## Figuring out Spark 2.0

aka the *Decimal Project*

### Notes/Discoveries

* dates are a real headache

### References / Read

* http://www.agildata.com/apache-spark-rdd-vs-dataframe-vs-dataset/
* https://databricks.com/blog/2016/01/04/introducing-apache-spark-datasets.html
* http://blog.cloudera.com/blog/2015/07/how-to-do-data-quality-checks-using-apache-spark-dataframes/
* https://www.infoq.com/articles/apache-spark-sql
* http://blog.brakmic.com/data-science-for-losers-part-5-spark-dataframes/


In [1]:
##### CELL A #####

# Basic setup required in all notebooks
 
appName='archetest'
master='local[*]' #local spark-master

# Explicitly define python 2 since we have both 2 & 3 installed
import os
os.environ['PYSPARK_PYTHON'] = '/opt/conda/envs/python2/bin/python'

# Establish spark context or session
#from pyspark import SparkContext, SparkConf
#conf = SparkConf().setAppName(appName).setMaster(master)
#sc = SparkContext(conf=conf)


# A SparkSession can be created using a builder pattern
from pyspark.sql import SparkSession
spark = (SparkSession
         .builder
         .master(master)
         .appName(appName)
         .getOrCreate())

In [2]:
##### CELL A-2 #####

# do something to prove it works

# Old way
#rdd = sc.parallelize(range(1000))
#rdd.takeSample(False, 5)

# Spark 2
# ok- rdd's are still available, but the spark dataframe/set is now the preferred data structure, 
# albeit a bit more complex.  For example, you don't create a dataframe or rdd from a random  
# list, you create a range that is ALREADY a dataframe.
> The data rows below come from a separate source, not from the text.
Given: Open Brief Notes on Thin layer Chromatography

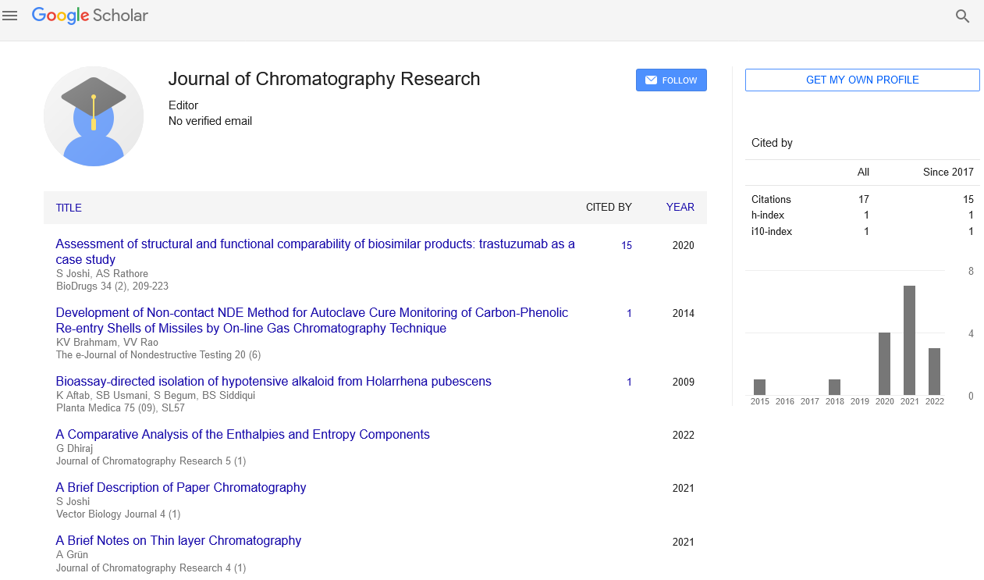Looking at the screenshot, I should click(179, 541).
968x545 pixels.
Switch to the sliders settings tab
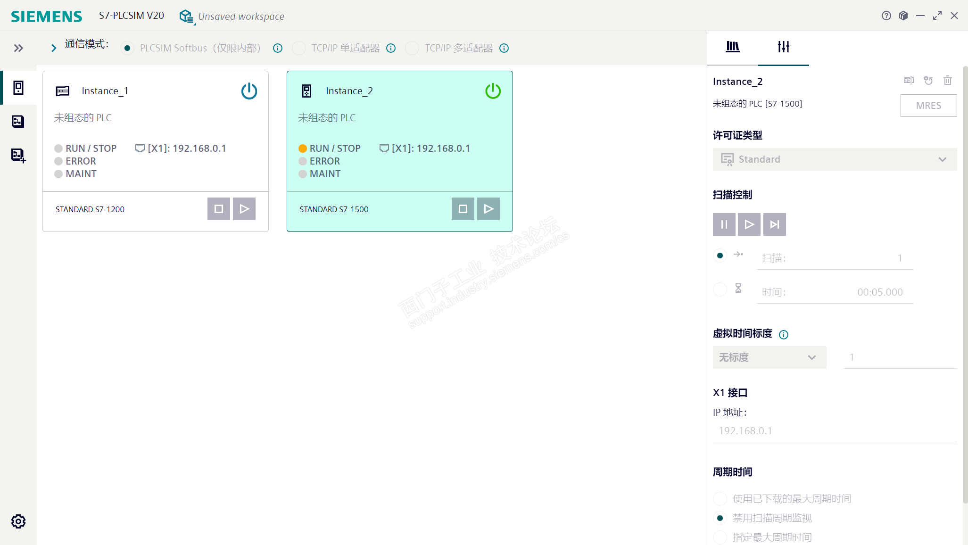[783, 47]
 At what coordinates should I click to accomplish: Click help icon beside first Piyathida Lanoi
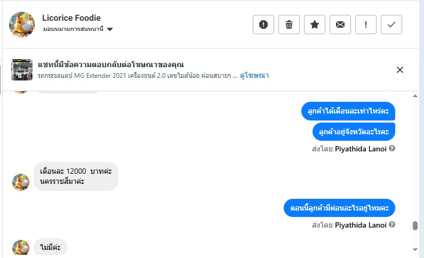pyautogui.click(x=393, y=149)
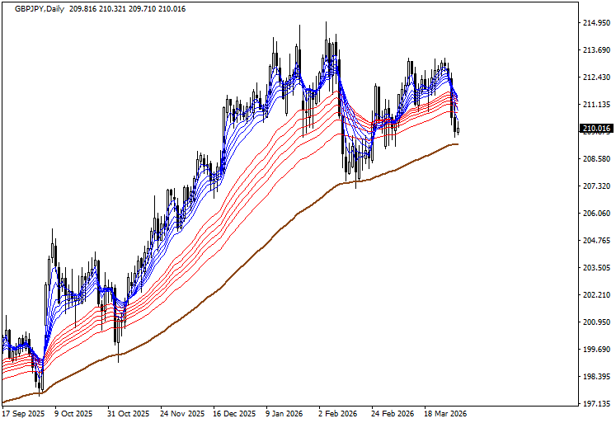Select the 24 Feb 2026 date marker
Screen dimensions: 616x423
click(x=393, y=414)
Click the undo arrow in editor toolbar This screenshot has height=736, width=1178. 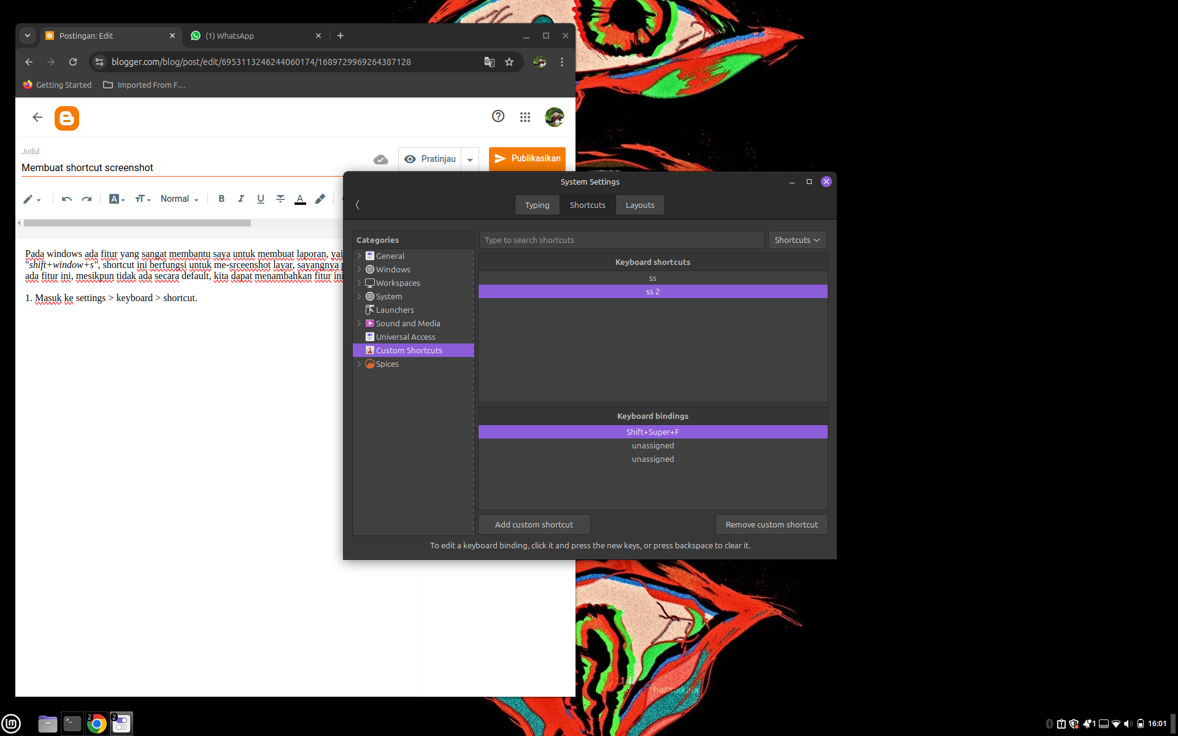click(67, 199)
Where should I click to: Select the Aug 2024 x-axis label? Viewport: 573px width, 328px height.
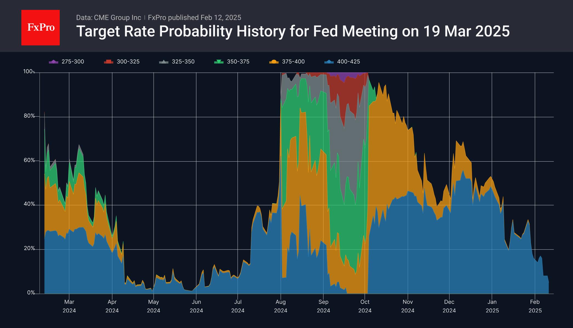pyautogui.click(x=281, y=306)
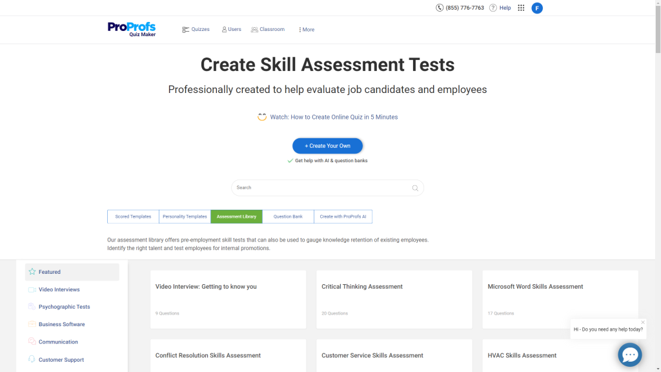Screen dimensions: 661x372
Task: Open the Quizzes menu
Action: 196,30
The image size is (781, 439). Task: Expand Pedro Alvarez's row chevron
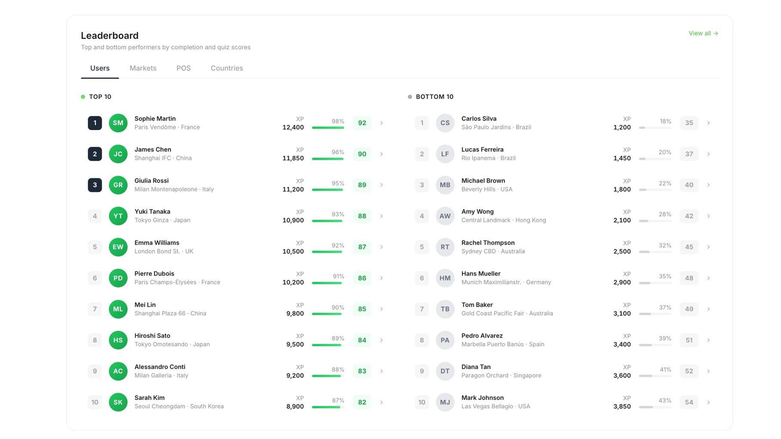click(x=708, y=340)
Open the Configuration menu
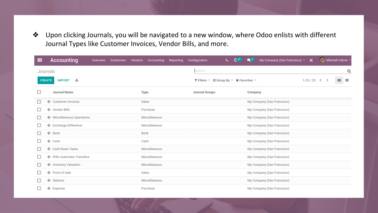This screenshot has width=378, height=213. click(x=198, y=60)
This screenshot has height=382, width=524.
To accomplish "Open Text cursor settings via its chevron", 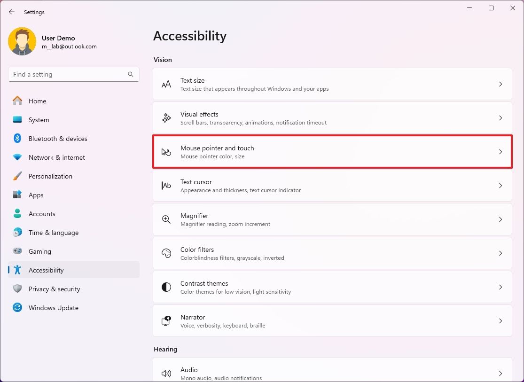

r = spark.range(10) #creates a dataframe/dataset
print type(r),r
r.sample(False,.5)
r.take(5)

<class 'pyspark.sql.dataframe.DataFrame'> DataFrame[id: bigint]


[Row(id=0), Row(id=1), Row(id=2), Row(id=3), Row(id=4)]

In [3]:
# Somewhat Handy methods

def prSomeDS(inputDS,howMany,msg=None):
    """
    Debugging shorthand

    Args: A Spark 2 DataSet, how many items to print, and optional message

    Returns: None
        
    """
    print msg
    #inputDS.take(howMany).foreach(println)  #doesn't work with all spark2 datasets
    for x in inputDS.take(howMany):
        print x    


In [4]:
#stop here  # halt execution with an error

## File Access

In [5]:
##### CELL READ A #####
# read local file into a dataset

datafile_local = "/home/jovyan/work/fotd.csv"

#dataRDD = sc.textFile(datafile_local)  #old way

dataDS = spark.read.text(datafile_local) # spark2
#spark2 type is <class 'pyspark.sql.dataframe.DataFrame'>
print type(dataDS)
dataDS.take(2)

<class 'pyspark.sql.dataframe.DataFrame'>


[Row(value=u'sheet,Date,Event,Lesson,attendees_reg,attendees_student,attendees_special,attendees_board,addendees_free,addendees_coupon,addendees_comp,fee_reg,fee_student,fee_special,fee_board,donations,caller,band'),
 Row(value=u'4/16/2016,4/16/2016,Contra Dance Financial Worksheet,-1,37,11,0,4,6,0,6,$9.00,$5.00,$8.00,$9.00,$37.00,Patricia Dancen,Steam')]

In [6]:
##### CELL READ B #####

# Define the datafile and establish HDFS access, spark 2

datafile_HDFS = r'hdfs://172.18.0.2:9000/user/root/testData/fotd.csv'
d = spark.read.text(datafile_HDFS)
print type(d)
prSomeDS(d,2,'fotd sample from hdfs store')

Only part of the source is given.